__Task prompt__:
Rewrite the items starting at the very beginning and ending at the line that contains "point(115,251)", replacing "axis" with "scale" and keeping everything else the same. Give only those lines, and leave the pictures out.

-- Start of Information supplied --

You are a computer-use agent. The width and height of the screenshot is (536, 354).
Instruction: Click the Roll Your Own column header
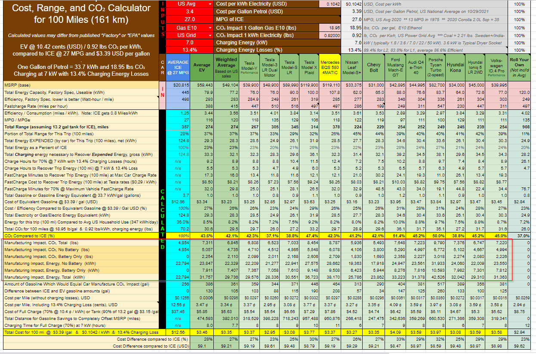point(519,68)
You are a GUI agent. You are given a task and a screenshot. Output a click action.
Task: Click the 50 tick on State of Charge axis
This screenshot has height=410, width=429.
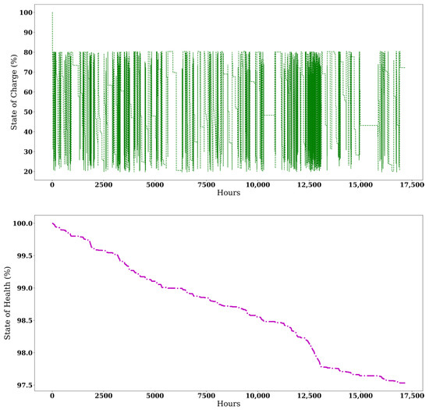[28, 112]
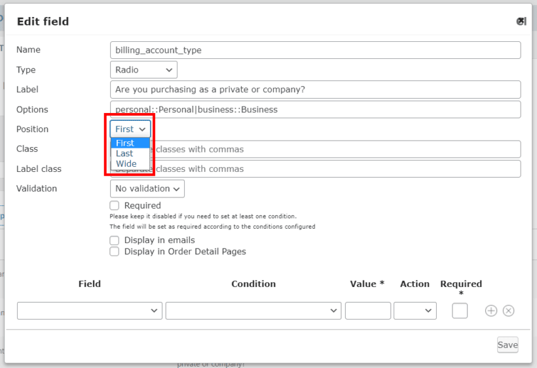Check Display in Order Detail Pages
This screenshot has height=368, width=537.
point(115,251)
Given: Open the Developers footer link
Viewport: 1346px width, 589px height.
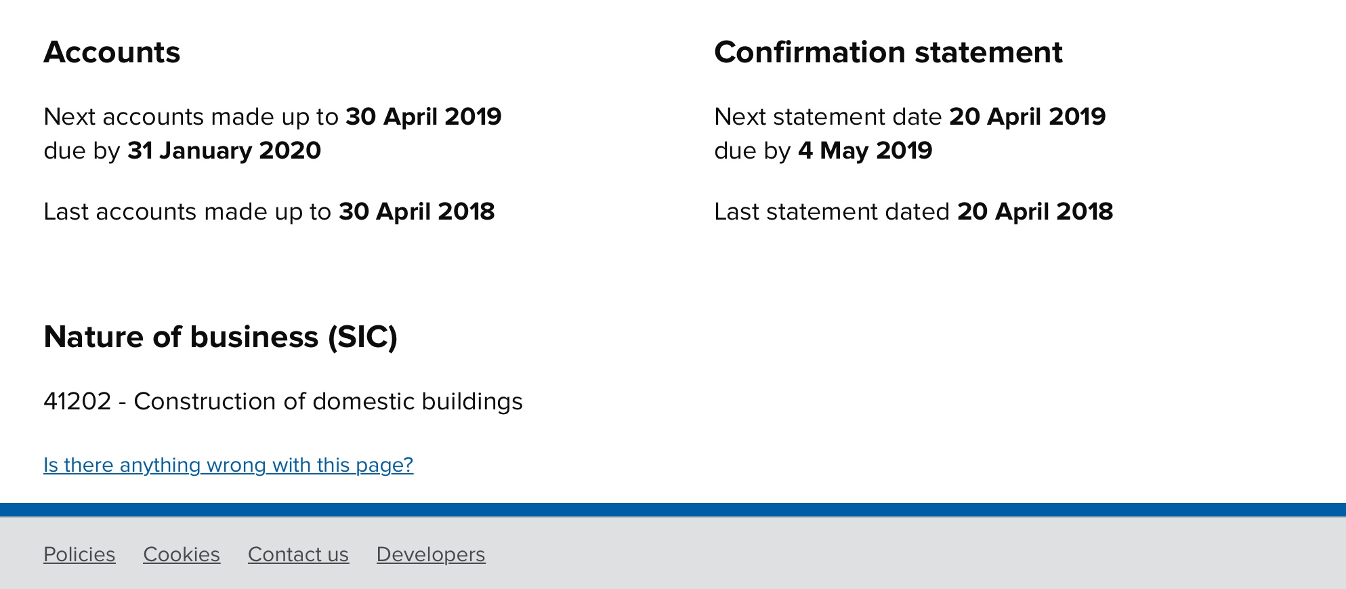Looking at the screenshot, I should coord(431,554).
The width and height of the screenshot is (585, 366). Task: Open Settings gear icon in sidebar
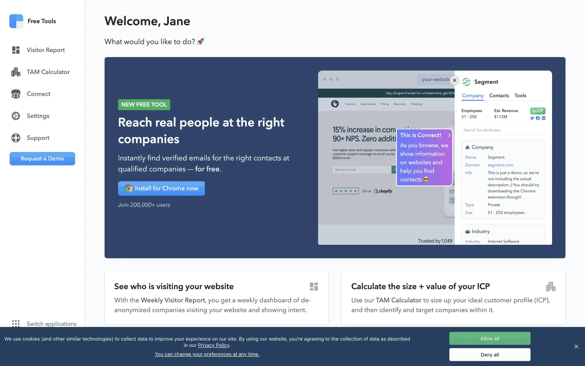[16, 116]
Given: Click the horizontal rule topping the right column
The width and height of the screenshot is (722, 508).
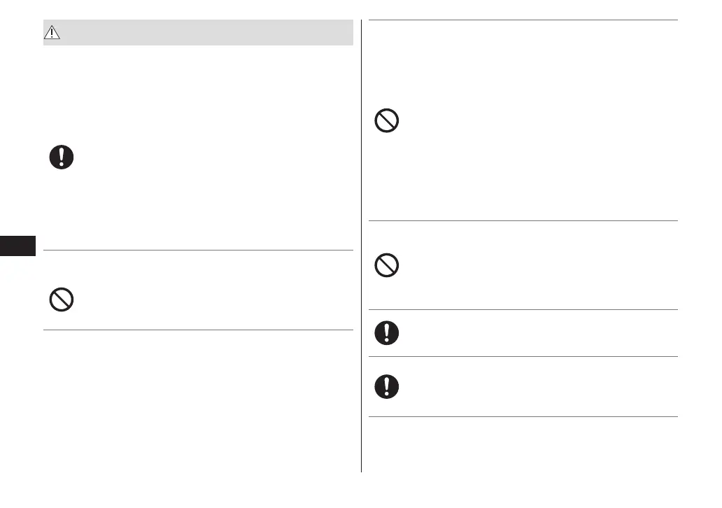Looking at the screenshot, I should click(x=523, y=20).
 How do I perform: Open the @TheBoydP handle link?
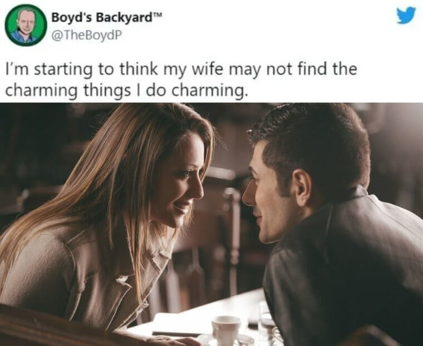point(85,34)
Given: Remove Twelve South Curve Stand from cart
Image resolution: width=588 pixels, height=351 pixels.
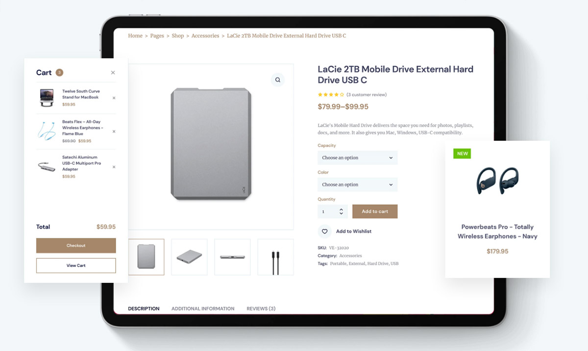Looking at the screenshot, I should (114, 98).
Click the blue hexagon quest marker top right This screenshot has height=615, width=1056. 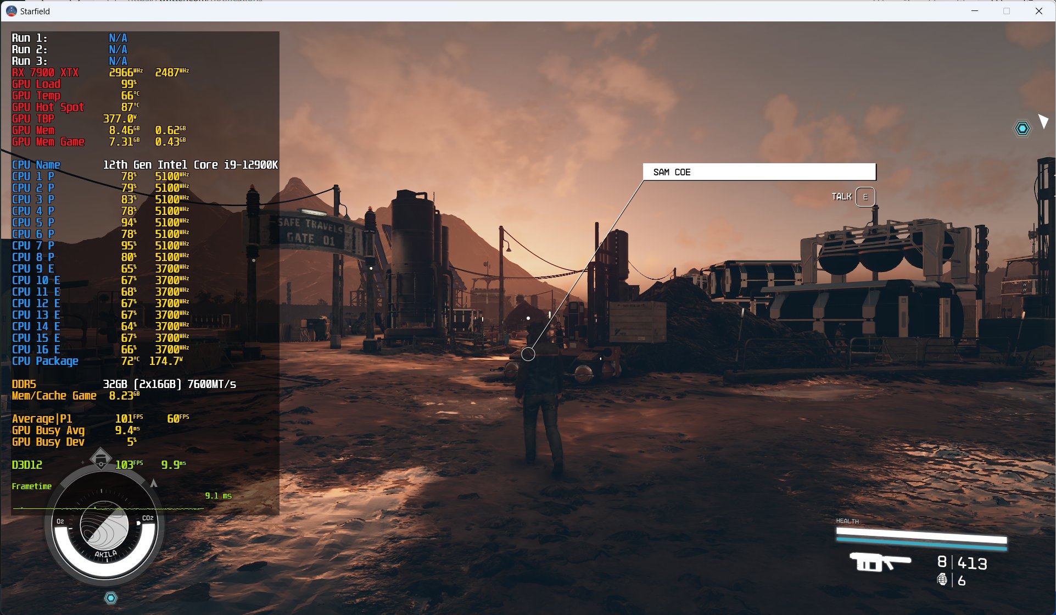[1022, 129]
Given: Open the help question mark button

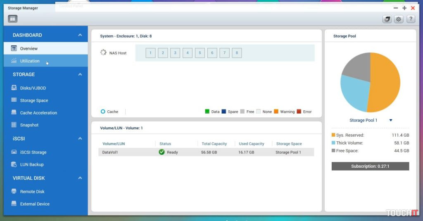Looking at the screenshot, I should coord(411,19).
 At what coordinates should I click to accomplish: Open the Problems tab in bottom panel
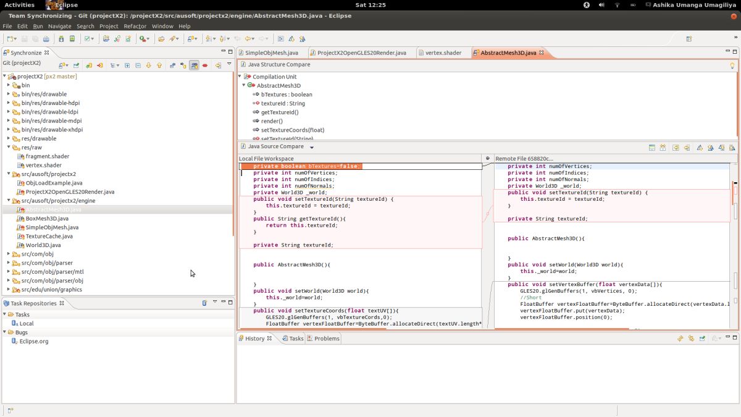coord(326,339)
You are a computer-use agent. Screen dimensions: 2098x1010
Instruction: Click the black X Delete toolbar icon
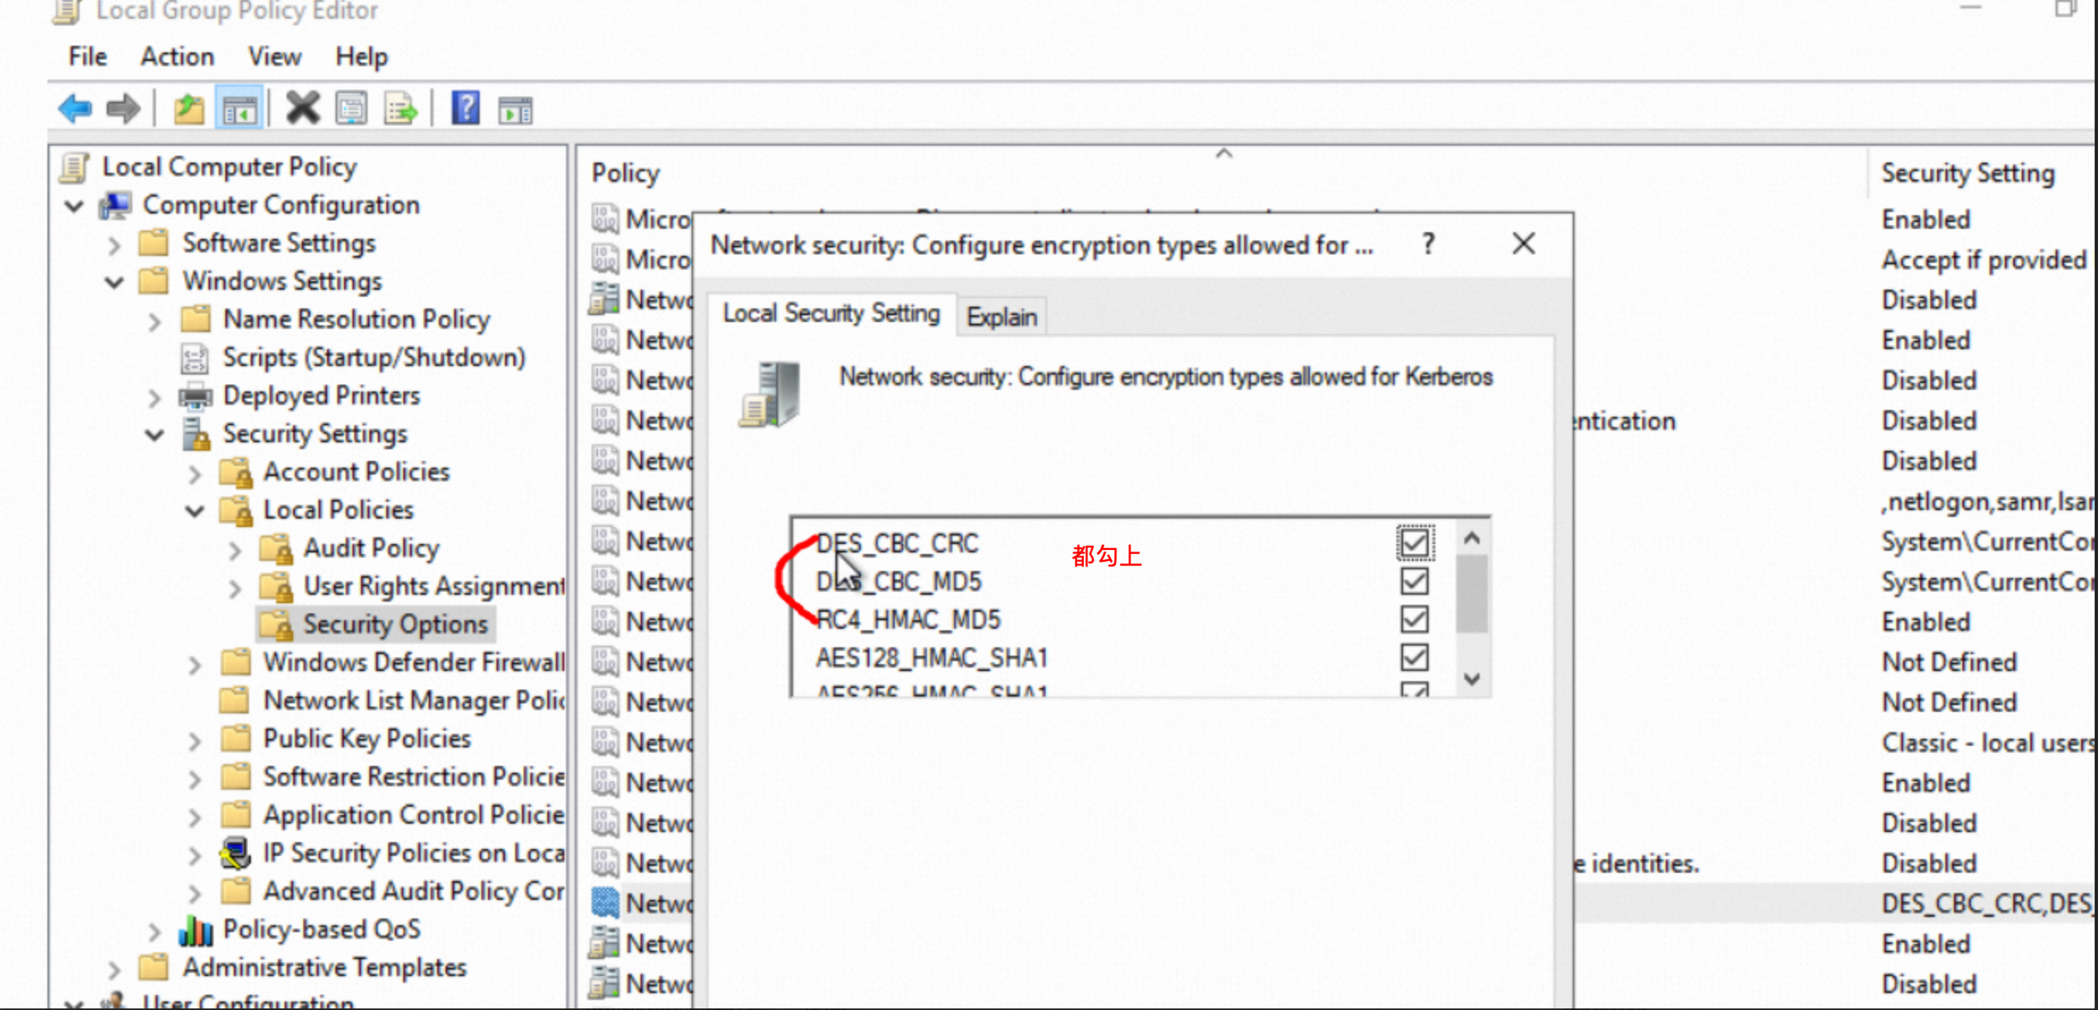point(302,108)
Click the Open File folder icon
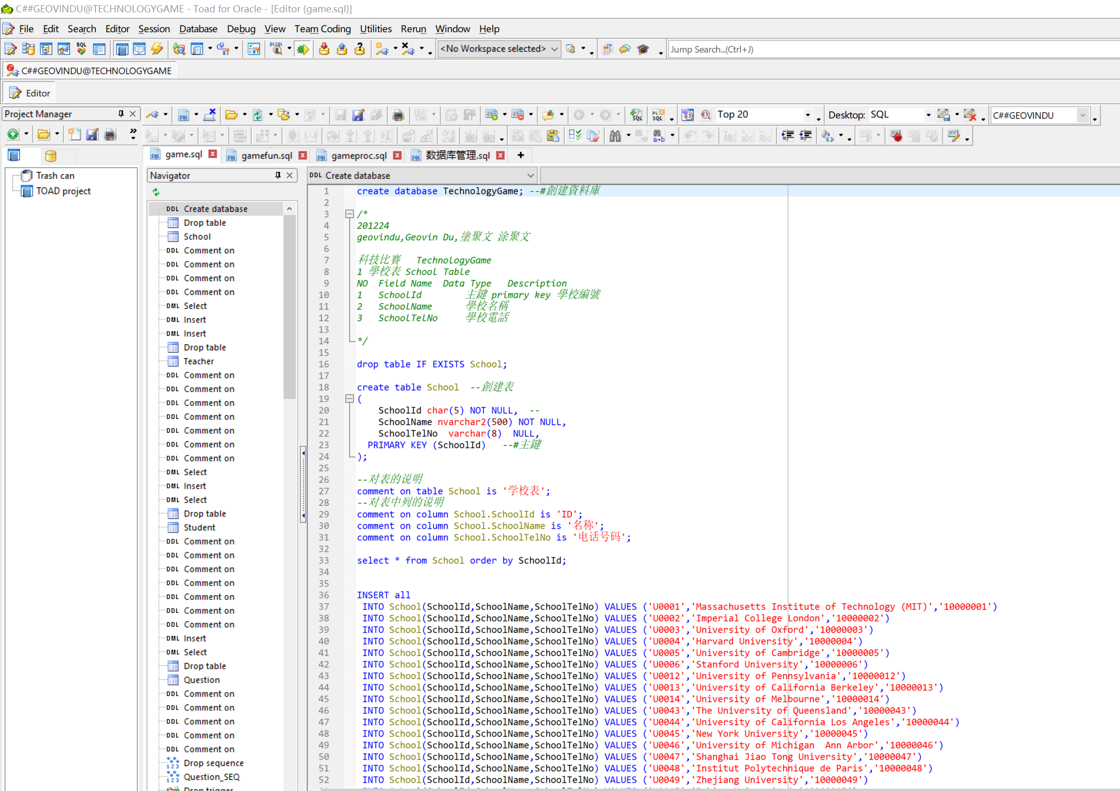1120x791 pixels. (231, 115)
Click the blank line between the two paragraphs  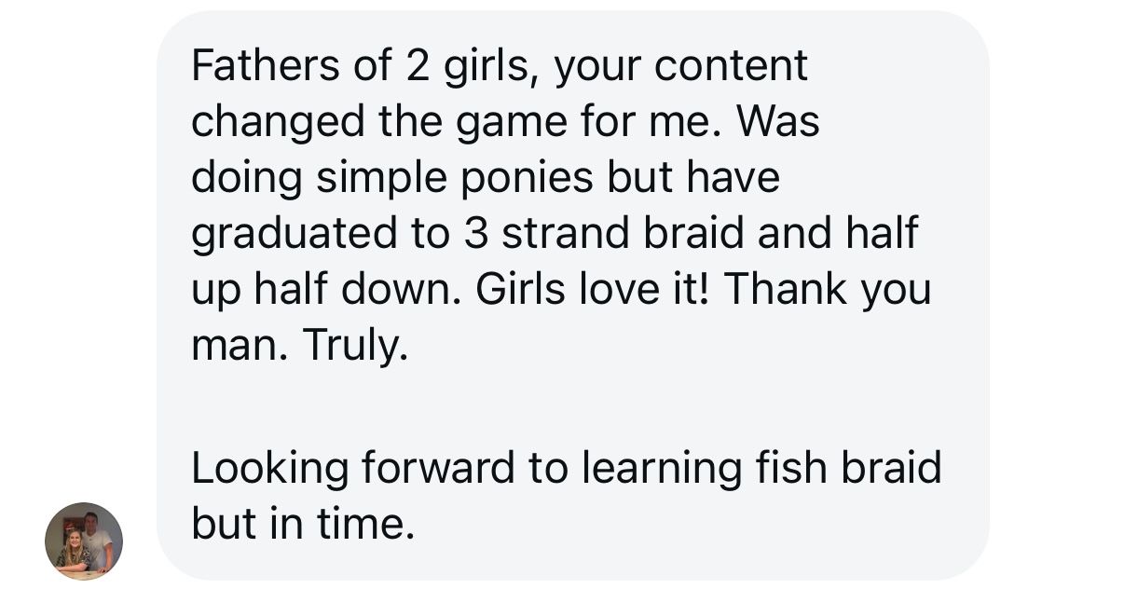pyautogui.click(x=572, y=407)
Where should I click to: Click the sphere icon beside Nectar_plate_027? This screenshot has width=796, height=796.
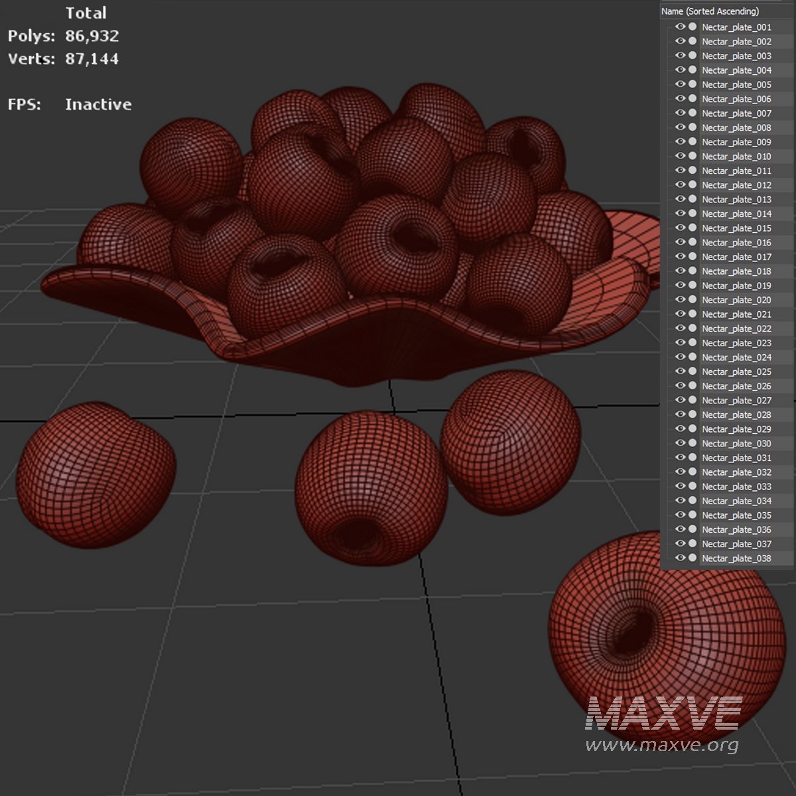tap(693, 401)

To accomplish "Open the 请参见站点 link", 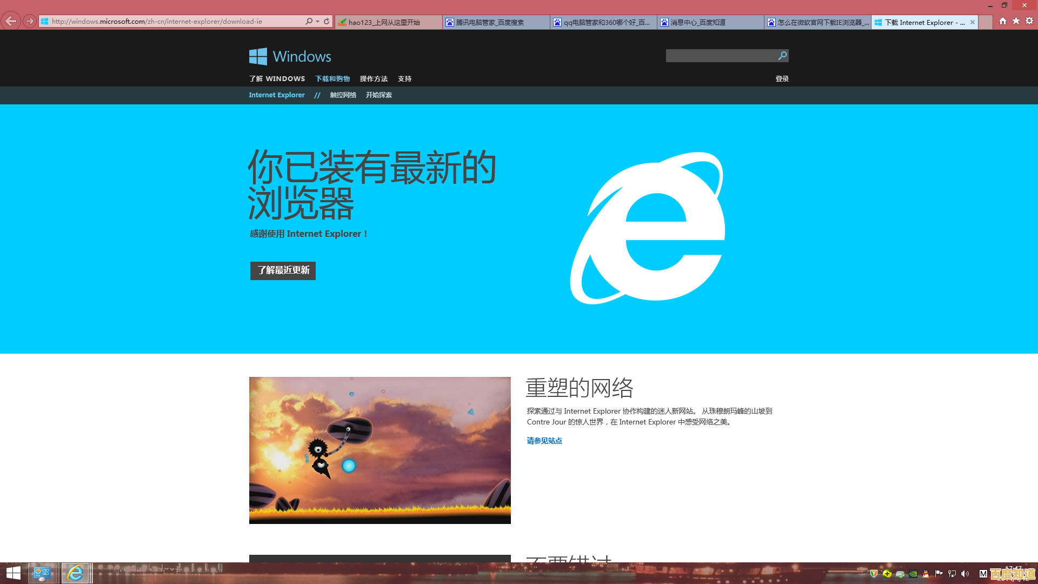I will tap(544, 441).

-- End of Information supplied --

__Solution__:
You are a computer-use agent. The width and height of the screenshot is (536, 354).
Instruction: Click the Roll Your Own column header
point(519,68)
You are a GUI agent. You are given a task and a screenshot. Output a click action.
Task: Click the 50 tick on State of Charge scale
This screenshot has height=410, width=429.
[28, 112]
Check Display in Order Detail Pages
This screenshot has height=368, width=537.
point(115,251)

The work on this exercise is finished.